James Clapper testifies during the Senate Select Committee on Intelligence hearing. (photo: AP)
NSA
and CIA Double Their Warrantless Searches on Americans in Two Years
By Jenna McLaughlin, The
Intercept
04 May 16
From
2013 to 2015, the NSA and CIA doubled the number of warrantless searches they
conducted for Americans’ data in a massive NSA database ostensibly collected
for foreign intelligence purposes, according to a new intelligence
community transparency report.
The
estimated number of search terms “concerning a known U.S. person” to get
contents of communications within what is known as the 702 database was 4,672 —
more than double the 2013 figure.
And
that doesn’t even include the number of FBI searches on that database. A
recently released Foreign Intelligence Surveillance Court ruling confirmed that
the FBI is allowed to run any number of searches it
wants on that database, not only for national security probes but also to hunt
for evidence of traditional crimes. No estimates have ever been released of how
often that happens.
Under
Section 702 of the Foreign Intelligence Surveillance Act, the NSA collects
hundreds of millions of digital communications at rest and in transit from the
major internet backbones running in and out of the U.S., as well as from
Google, Facebook, YouTube, and other companies, involving “targets” overseas.
Americans’
communications are constitutionally protected from warrantless searches, but
when those communications are swept up by the NSA “incidentally” to its
main goal, those protections have been essentially ignored.
The
Office of the Director of National Intelligence has said the practice of
searching the database for American communications is not “unlawful” because
the content is collected legitimately in the first place — and because there
are protections against sharing Americans’ identities unless it’s absolutely
necessary.
But
many privacy activists, as well as lawmakers including Sen. Ron Wyden, D-Ore.,
and Rep. Thomas Massie, R-Ky., describe this practice as a “backdoor” search
because it’s a way to gather evidence on Americans without getting court
approval.
“If
intelligence officials are deliberately searching for and reading the
communications of specific Americans, the Constitution requires a warrant,”

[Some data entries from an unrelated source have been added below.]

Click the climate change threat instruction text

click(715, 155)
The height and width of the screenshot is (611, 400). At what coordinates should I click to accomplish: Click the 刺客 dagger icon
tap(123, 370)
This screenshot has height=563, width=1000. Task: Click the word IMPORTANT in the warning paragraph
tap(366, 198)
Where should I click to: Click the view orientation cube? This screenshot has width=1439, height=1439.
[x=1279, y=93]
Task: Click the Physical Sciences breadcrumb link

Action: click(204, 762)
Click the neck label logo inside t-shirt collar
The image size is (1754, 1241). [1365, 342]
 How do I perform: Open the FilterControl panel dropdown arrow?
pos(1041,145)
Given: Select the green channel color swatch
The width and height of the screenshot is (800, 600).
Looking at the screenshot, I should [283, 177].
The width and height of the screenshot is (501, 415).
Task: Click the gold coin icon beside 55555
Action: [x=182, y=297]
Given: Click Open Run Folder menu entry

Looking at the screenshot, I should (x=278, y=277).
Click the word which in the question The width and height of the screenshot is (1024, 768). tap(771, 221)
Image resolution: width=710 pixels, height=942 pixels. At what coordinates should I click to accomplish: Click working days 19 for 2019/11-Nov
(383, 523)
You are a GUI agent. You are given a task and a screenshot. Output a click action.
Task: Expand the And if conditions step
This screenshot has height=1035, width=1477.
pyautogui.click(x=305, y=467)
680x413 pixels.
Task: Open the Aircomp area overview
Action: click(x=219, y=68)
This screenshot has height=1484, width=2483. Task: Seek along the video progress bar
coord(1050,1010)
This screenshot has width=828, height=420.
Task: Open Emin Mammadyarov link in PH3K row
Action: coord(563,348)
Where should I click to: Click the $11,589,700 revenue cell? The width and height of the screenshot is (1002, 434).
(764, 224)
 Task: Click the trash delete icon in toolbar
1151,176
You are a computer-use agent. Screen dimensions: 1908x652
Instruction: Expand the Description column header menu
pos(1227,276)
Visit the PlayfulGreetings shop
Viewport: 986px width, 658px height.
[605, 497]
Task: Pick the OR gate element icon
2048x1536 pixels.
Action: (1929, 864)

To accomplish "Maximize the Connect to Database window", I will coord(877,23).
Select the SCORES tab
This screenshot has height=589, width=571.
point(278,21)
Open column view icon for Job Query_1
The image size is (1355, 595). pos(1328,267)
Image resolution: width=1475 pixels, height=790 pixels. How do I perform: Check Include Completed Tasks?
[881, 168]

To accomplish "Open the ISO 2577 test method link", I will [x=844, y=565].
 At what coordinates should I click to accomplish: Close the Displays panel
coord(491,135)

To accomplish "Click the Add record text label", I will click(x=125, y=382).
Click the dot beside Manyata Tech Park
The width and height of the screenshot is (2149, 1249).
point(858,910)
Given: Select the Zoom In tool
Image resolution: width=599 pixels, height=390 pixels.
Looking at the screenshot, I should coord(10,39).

said Wyden in a press release in June
2014.
The
ODNI director of legislative affairs, Deidre M. Walsh, wrote in a 2013 letter
to Wyden that the NSA approved 198 searches, or “queries,” for the content of
American communications in the 702 database — while the CIA approved “fewer
than 1900” queries — for about 2100 overall.
That’s
the number that more than doubled in 2015. But the ODNI doesn’t make its
transparency reports easy to understand, leaving open the possibility of
misinterpretation. For instance, the 2015 figure includes “recurring queries” —
basically searches using the same terms more than once. In 2013, the NSA said
its estimate “may” have included repeated queries counted individually. That
could account for some of the increase between 2013 and 2015.
However,
the number of queries for metadata — information about who the communications
are to and from, and so on, rather than their content — also went up
dramatically.
According
to the 2014 letter to Wyden, NSA conducted “approximately 9,500 queries” of
American metadata in 2013, including repeated queries — and excluding CIA
searches, because the agency doesn’t track that information.
In
2015, the ODNI reported 23,800 searches on metadata — excluding “one IC
element” that couldn’t provide statistics — presumably the CIA.
“The
number of backdoor searches doubling since last reported shows that warrantless
Section 702 surveillance is a significant and growing problem for Americans,”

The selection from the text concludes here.